### What you are asked to do
Starting at the first line of the entries below, please return exactly each line up to and including the one with "This screenshot has width=253, height=289."; pictures stay out.

**** Extracted material

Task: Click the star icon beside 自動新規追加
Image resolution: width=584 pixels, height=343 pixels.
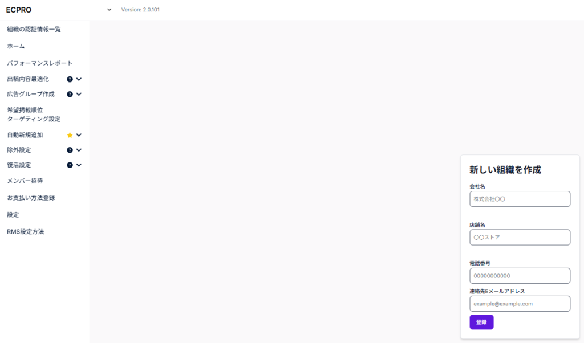Action: coord(70,135)
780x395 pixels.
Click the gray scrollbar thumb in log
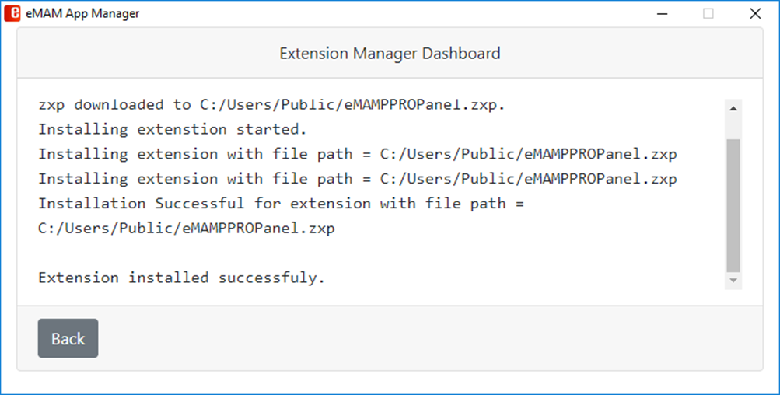pos(733,205)
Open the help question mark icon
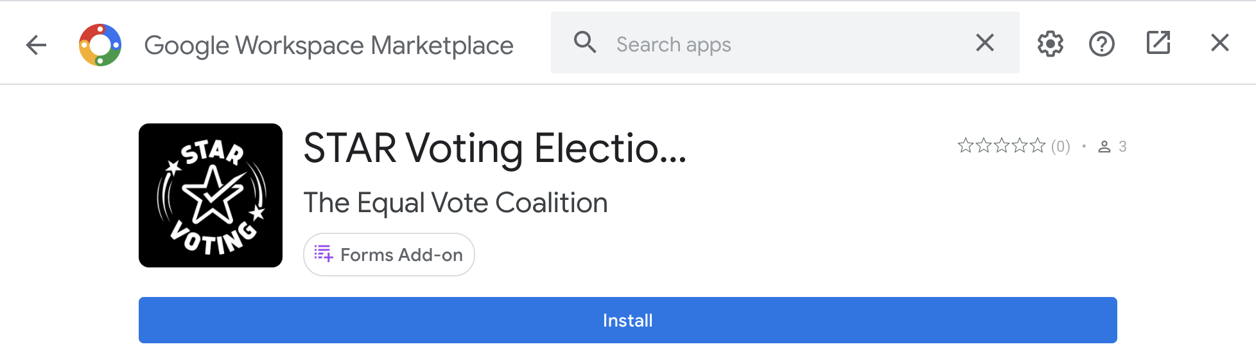 [1102, 44]
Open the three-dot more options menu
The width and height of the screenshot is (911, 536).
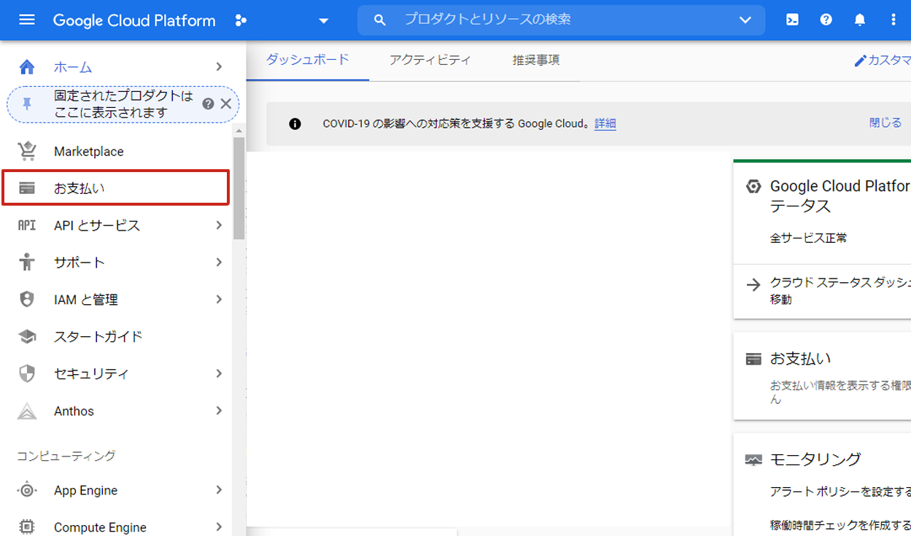coord(893,20)
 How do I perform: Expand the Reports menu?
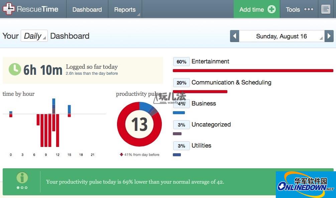(x=125, y=9)
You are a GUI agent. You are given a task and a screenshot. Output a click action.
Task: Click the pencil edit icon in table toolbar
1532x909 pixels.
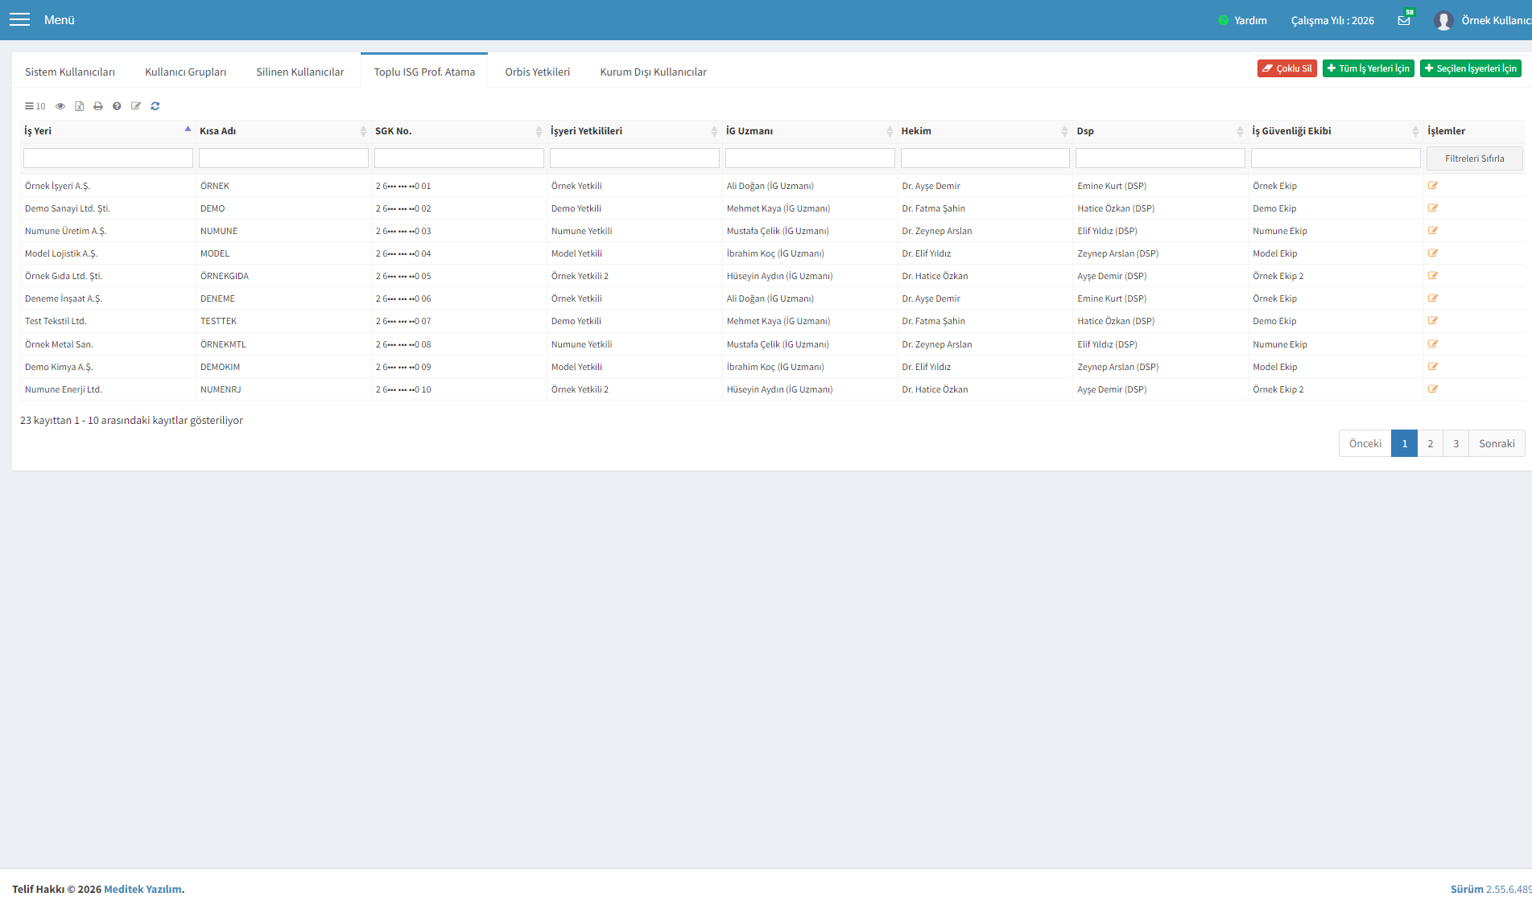tap(136, 106)
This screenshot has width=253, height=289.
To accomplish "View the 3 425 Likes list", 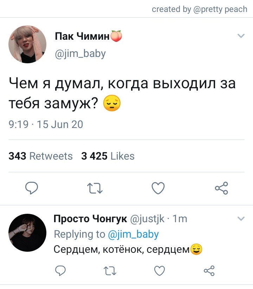I will click(x=108, y=156).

********

### Task answer
Task: Click the star icon beside 自動新規追加
Image resolution: width=584 pixels, height=343 pixels.
Action: coord(70,135)
780x395 pixels.
Click the gray scrollbar thumb in log
pos(733,205)
Open the help question mark icon
 [1102, 44]
Open the three-dot more options menu
The width and height of the screenshot is (911, 536).
coord(893,20)
 How do I perform: Expand the Reports menu?
(x=125, y=9)
You are a GUI agent. You are given a task and a screenshot. Output a click action.
Task: Click the pencil edit icon in table toolbar
1532x909 pixels.
tap(136, 106)
This screenshot has width=253, height=289.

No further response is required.